SUPPLIED DATA:
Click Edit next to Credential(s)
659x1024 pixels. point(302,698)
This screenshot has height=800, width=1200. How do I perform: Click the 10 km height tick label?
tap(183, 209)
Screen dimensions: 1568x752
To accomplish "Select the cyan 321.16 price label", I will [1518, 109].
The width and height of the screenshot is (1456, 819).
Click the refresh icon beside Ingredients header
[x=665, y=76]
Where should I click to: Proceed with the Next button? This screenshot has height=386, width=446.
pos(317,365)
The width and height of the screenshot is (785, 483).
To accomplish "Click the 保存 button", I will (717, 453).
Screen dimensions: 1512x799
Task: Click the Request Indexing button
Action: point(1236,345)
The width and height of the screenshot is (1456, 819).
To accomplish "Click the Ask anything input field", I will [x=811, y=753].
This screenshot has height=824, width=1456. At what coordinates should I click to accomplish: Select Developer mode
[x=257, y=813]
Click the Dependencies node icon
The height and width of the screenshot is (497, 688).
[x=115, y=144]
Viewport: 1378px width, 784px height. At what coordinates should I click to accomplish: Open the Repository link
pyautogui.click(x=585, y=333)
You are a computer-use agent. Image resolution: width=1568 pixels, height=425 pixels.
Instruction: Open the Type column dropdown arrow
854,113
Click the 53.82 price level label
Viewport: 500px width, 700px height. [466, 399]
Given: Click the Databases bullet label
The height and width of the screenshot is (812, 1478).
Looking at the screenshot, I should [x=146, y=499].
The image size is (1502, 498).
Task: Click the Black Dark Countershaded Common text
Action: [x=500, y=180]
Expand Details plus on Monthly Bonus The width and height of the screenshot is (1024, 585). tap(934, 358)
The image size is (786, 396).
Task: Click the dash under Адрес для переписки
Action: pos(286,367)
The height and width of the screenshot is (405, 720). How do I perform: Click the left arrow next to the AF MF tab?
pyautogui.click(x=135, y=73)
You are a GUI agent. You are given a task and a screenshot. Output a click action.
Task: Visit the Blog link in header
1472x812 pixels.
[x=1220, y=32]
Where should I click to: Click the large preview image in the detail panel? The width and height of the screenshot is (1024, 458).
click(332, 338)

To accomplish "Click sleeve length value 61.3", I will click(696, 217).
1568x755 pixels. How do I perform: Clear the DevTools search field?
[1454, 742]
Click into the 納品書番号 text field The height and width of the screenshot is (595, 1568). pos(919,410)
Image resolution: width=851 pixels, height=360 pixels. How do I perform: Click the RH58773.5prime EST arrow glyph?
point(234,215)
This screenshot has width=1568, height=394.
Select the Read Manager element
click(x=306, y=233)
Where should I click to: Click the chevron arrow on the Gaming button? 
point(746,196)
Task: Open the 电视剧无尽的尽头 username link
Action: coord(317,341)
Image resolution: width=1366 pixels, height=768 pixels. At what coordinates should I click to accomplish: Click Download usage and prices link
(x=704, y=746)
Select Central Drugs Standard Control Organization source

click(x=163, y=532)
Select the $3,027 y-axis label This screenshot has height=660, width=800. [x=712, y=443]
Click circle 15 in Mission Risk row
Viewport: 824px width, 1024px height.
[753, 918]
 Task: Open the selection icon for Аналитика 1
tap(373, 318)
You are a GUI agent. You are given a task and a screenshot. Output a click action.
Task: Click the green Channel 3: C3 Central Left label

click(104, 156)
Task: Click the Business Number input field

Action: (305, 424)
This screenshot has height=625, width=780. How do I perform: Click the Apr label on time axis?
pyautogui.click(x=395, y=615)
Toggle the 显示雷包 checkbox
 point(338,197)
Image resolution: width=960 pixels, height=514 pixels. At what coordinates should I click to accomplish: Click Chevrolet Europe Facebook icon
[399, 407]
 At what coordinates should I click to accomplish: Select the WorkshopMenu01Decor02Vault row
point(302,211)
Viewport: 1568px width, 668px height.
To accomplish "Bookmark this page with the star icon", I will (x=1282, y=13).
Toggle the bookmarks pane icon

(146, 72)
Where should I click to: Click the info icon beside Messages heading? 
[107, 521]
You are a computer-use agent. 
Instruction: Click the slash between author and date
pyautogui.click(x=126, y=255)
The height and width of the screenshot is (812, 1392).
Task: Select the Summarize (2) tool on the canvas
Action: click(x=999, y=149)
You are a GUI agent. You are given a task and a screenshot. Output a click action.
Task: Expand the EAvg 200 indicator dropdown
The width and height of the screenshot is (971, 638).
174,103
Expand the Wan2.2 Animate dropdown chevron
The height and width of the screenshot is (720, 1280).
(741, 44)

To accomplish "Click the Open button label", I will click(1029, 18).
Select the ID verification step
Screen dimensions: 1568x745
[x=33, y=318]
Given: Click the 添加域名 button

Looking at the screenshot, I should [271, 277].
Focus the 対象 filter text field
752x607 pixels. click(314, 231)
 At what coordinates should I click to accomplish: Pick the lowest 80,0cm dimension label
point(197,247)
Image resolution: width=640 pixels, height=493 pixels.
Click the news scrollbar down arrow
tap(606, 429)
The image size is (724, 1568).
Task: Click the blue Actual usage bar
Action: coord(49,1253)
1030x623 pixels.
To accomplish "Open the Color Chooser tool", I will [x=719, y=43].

WORK REQUEST: Up to and including the line with "Screen dimensions: 1568x752", restate the records above word for word from the very first line.

WRITTEN REPLY:
Click Edit next to Credential(s)
659x1024 pixels. point(302,698)
This screenshot has height=800, width=1200. How do I perform: Click the 10 km height tick label?
tap(183, 209)
Screen dimensions: 1568x752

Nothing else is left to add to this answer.